(Bloomberg) — The regulatory headwinds and economic uncertainties weighing on China’s technology stocks have also hit the sector’s dollar bonds, a selloff that has some credit investors upbeat on future performance.
The notes’ spreads have started widening again after March’s swing, leaving them very high and attractive given many tech companies are cash-rich and lightly leveraged, said Jean-Louis Nakamura, Asia Pacific chief investment officer at Lombard Odier. The firms’ debt-repayment abilities haven’t been affected by the regulatory concerns, which “are mostly a problem for equity owners,” according to Phillip Torres, global co-head of emerging market debt at Aegon Asset Management in Chicago.

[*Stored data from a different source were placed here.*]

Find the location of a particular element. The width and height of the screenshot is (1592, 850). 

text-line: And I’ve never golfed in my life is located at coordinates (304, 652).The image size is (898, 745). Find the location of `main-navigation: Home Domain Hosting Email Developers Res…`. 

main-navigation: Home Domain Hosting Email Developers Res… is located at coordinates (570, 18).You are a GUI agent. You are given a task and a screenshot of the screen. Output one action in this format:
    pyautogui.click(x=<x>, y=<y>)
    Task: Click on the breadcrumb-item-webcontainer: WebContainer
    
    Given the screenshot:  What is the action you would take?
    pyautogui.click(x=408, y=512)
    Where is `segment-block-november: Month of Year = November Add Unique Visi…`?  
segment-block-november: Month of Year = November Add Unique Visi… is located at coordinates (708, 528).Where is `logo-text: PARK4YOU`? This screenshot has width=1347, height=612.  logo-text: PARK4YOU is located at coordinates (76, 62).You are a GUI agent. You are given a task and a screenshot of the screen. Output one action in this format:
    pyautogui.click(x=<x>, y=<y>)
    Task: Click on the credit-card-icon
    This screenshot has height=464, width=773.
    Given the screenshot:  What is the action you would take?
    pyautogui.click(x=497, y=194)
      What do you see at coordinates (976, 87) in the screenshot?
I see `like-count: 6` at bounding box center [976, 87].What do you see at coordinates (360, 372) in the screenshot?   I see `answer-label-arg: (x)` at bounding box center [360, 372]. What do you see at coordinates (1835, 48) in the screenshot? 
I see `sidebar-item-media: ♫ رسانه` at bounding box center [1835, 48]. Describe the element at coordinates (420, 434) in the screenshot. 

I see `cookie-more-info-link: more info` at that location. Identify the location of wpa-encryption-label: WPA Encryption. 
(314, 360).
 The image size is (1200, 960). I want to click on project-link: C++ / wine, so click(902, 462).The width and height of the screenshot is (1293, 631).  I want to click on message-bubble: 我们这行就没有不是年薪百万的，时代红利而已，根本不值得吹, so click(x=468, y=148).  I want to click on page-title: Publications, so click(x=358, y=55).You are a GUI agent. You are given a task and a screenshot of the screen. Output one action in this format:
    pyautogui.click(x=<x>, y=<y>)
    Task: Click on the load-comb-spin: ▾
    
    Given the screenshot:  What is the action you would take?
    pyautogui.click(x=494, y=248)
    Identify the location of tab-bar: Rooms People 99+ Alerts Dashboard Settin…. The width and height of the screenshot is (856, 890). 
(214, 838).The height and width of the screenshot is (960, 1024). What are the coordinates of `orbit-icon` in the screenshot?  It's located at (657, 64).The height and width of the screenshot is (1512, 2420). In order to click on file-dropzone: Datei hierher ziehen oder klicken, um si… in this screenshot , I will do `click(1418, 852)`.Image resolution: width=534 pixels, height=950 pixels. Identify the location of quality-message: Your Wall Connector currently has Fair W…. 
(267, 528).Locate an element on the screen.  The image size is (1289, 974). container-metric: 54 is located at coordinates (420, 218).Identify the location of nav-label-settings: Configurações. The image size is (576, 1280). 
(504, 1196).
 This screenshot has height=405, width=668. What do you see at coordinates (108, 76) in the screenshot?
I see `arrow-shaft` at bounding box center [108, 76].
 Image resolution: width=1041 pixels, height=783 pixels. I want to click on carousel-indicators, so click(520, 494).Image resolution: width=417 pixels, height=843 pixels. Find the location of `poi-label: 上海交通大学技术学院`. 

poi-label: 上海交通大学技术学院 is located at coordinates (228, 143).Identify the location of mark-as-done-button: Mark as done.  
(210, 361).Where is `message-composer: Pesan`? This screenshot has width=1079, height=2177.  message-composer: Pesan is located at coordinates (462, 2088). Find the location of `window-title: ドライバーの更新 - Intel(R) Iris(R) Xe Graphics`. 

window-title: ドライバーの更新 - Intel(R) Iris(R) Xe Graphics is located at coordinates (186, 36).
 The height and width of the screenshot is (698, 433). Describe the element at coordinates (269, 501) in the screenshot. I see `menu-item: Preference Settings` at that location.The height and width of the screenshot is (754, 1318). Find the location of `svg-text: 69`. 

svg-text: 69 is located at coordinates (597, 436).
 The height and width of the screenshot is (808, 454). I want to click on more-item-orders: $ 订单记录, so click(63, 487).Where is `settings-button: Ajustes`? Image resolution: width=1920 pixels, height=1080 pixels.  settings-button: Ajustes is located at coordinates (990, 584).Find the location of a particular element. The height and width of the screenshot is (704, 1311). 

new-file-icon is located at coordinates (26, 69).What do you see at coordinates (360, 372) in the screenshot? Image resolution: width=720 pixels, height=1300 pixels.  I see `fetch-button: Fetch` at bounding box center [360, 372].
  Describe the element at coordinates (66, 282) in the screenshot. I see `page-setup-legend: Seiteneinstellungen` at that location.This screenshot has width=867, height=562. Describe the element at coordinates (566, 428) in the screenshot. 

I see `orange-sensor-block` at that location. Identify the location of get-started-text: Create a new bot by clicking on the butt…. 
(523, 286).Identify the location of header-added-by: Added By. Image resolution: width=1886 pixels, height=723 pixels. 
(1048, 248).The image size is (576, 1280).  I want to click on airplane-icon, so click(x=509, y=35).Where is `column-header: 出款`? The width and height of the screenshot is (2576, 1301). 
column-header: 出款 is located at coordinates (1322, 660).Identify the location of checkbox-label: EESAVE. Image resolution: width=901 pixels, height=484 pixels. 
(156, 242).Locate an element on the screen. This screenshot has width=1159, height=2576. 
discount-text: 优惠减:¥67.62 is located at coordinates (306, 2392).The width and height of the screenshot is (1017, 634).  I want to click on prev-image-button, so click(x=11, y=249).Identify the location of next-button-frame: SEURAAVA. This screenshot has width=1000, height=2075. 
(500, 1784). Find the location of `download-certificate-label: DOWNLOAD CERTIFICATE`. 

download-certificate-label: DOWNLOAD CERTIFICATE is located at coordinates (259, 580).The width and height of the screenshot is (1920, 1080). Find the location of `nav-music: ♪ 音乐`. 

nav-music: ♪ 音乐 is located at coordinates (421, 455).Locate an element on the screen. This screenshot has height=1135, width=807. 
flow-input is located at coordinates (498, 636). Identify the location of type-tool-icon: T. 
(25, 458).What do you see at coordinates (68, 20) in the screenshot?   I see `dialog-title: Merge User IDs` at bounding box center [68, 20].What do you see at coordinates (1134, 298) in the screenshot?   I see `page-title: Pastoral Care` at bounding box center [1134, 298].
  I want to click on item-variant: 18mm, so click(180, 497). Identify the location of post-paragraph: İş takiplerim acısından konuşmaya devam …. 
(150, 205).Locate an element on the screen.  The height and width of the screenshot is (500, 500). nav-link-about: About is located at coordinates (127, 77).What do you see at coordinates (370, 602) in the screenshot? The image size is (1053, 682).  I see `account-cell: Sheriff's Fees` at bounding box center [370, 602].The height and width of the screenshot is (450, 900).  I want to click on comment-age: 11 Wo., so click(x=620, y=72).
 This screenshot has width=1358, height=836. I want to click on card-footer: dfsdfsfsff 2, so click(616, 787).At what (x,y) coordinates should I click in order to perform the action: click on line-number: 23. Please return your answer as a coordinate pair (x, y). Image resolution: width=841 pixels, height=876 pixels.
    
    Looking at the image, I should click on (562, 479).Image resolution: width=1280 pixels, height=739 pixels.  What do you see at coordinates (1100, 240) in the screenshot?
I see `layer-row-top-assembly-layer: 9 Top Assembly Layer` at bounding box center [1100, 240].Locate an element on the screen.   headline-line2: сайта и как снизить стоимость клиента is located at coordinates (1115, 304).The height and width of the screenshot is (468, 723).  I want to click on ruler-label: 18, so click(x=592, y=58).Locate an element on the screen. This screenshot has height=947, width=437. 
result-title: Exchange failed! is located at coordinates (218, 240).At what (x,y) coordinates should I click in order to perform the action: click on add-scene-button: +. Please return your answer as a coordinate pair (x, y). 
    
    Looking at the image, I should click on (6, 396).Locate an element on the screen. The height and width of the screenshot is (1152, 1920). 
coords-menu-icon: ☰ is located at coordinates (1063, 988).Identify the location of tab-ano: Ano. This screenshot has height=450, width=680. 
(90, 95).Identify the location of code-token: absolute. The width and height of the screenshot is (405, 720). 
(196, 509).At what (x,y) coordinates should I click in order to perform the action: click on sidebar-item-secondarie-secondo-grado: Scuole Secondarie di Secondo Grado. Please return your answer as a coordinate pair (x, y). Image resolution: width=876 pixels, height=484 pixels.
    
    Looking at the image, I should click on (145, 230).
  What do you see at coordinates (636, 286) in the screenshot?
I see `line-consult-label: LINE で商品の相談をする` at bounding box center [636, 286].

Dollar-bond spreads for Tencent Holdings Ltd. have widened at least 30 basis points this year, according to data compiled by Bloomberg, and they’ve expanded as much as 80 basis points for Alibaba Group Holding Ltd. There’s been fresh weakness lately as fixed income globally continues to struggle. For equities, the Hang Seng Tech Index is down 32% in 2022, partially on worries about Chinese regulatory action that’s hit areas from e-commerce to online education to gaming.
Tech firms’ spreads narrowed some after China’s top financial policy body vowed in March to among other things ensure stability in capital markets and complete the crackdown on Big Tech “as soon as possible.” More policies could be on the way, state media outlets reported last week.
Another factor weighing on the dollar bonds could be recent weakness in U.S. investment-grade debt, Goldman Sachs analysts including Kenneth Ho recently wrote. Such investors likely have a higher presence in China’s high-grade tech, media and telecom market than other domestic sectors, and 7- to 10-year TMT names have fared worst of late in the single-A area, according to the report.
But those notes’ weakness being linked to U.S. investment-grade declines “is likely to be temporary, and spread widening due to market technicals is an opportunity,” said the Goldman analysts.